#### Consigne:
D'après le récit du nouvel an au village, quel accompagnement la famille de JiaXin sert-elle avec les JiaoZi à minuit ?

#### Passage extrait:

☆ ☆ ☆

JiaXin m’invite dans la maison de ses grands parents. Et oui, tout le monde passe de maison en maison sans problème et sans frapper à la porte, j’adore cette pratique. Ses parents à elle ont quitté le village il y a longtemps pour aller habiter à Qingdao. Mais elle rentre tous les ans avec eux au village pour le nouvel an. Là, on trouve les grands parents, les parents et son frère. Les grands parents restent entre eux dans la cuisine, les parents discutent, la mère poste des photos de moi sur tiktok, le frère joue à un jeu vidéo sur son portable. JiaXin et moi on discute et on regarde la télé. À la télé de 20h à 00h, c’est le grand programme du nouvel an. C’est un programme à la fois culturel avec des arts traditionnels chinois (musique, théâtre, danse), des célébrités et une rétrospective sur l’année écoulée. Il y est notamment question des JO de Paris.





Et puis avant minuit, on commence à préparer les JiaoZi, des dumplings/raviolis, appelez ça comme vous voulez. La grand-mère, la mère et la fille s’affairent à la confection de ces magnifiques JiaoZi. Je leur file un coup de main, j’ai envie d’apprendre et d’aider. Aider c’est un grand mot, parce que je suis bien loin d’avoir leur habileté. Mais c’est intéressant, je vais essayer de vous mettre une petite vidéo ici.
Mais pourquoi des JiaoZi pour le nouvel an ? Et ben je sais pas, mais la tradition veut que le premier repas de l’an soit des JiaoZi. Donc à minuit, tout le monde se met de nouveau à table et c’est parti pour les Jiaozi ! La famille de JiaXin le servent avec un bol de peau de porc bouillie et gélatineuse comme accompagnement. Je n’y touch pas trop. Mais les JiaoZi, eux, sont excellents. Ils l’ont préparé avec des herbes et des crevettes, c’est trop bon.

☆ ☆ ☆

#### Entrées extraites:

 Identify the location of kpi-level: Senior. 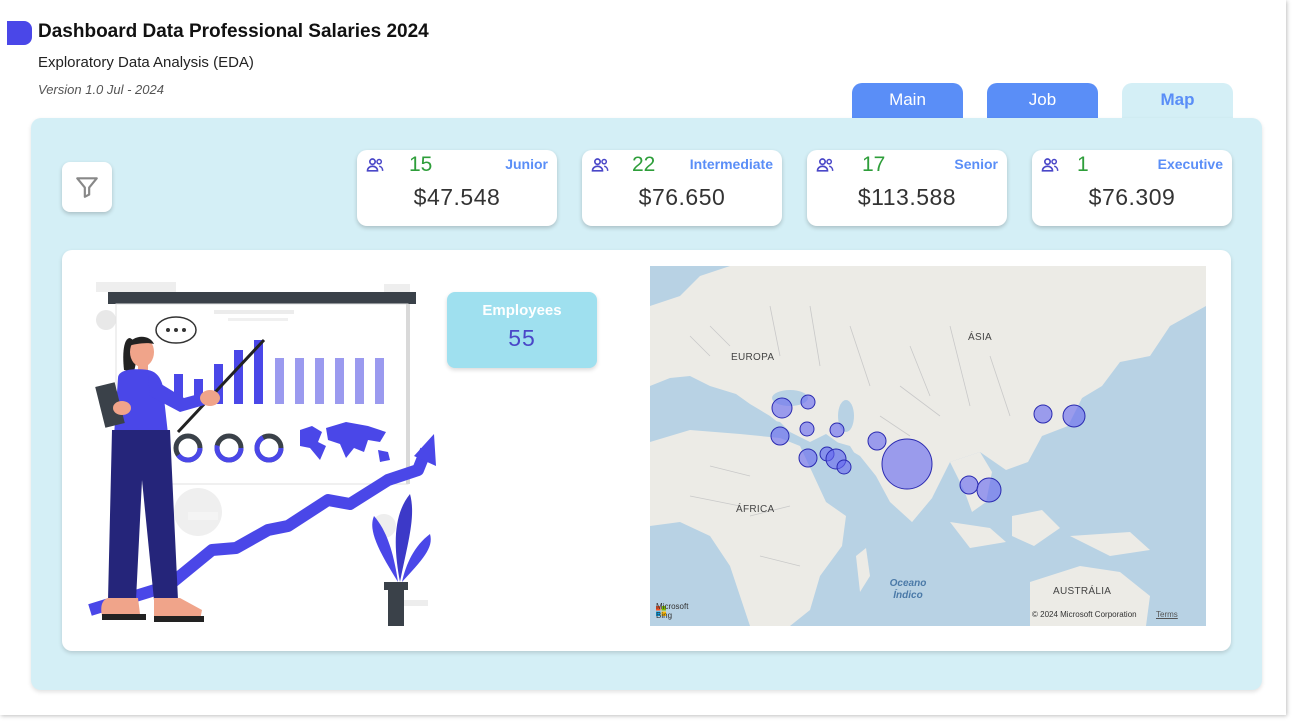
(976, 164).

☆ ☆ ☆

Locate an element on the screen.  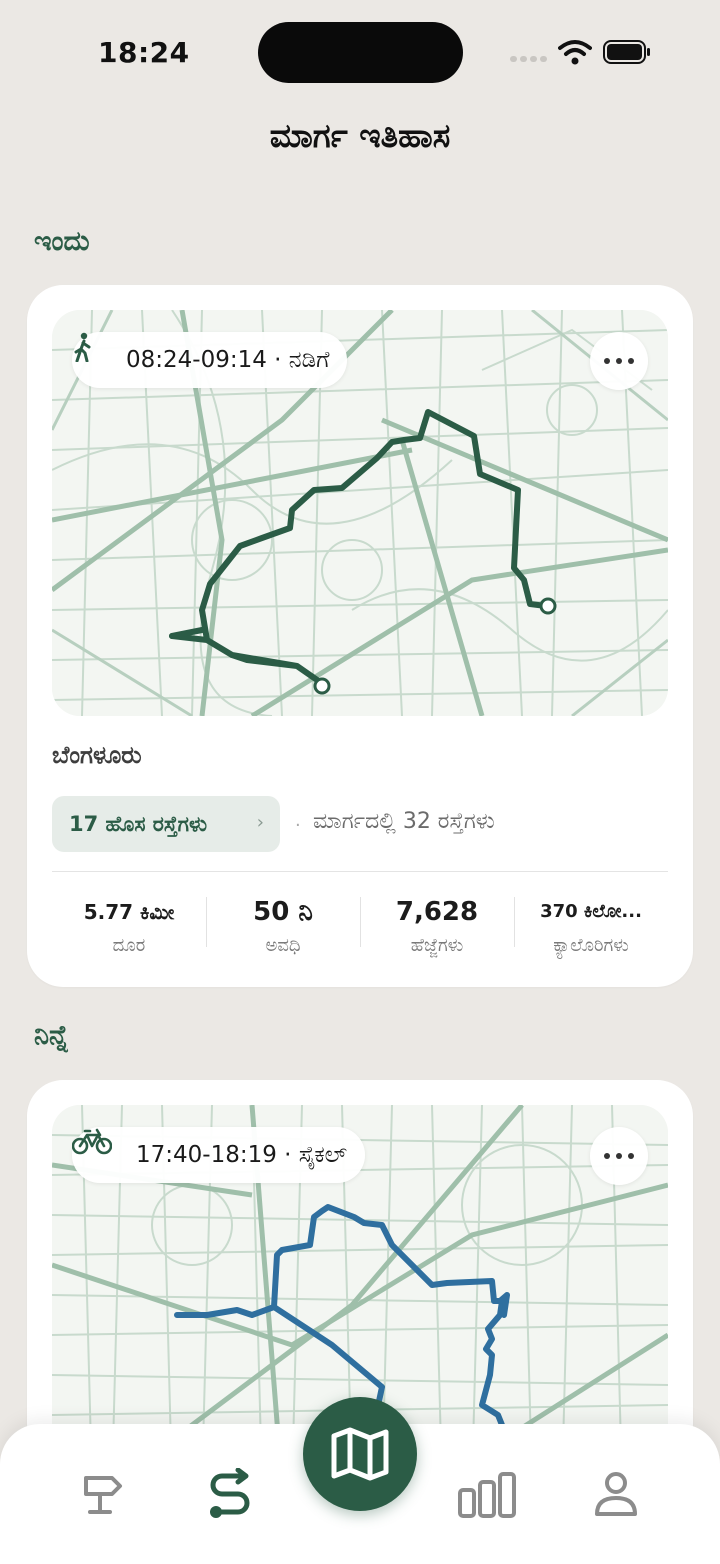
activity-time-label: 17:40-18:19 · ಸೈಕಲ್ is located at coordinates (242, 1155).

☆ ☆ ☆

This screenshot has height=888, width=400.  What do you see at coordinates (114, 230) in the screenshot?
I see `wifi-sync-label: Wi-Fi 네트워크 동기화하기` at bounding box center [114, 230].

☆ ☆ ☆

#### Corrigé:
Un bol de peau de porc bouillie et gélatineuse.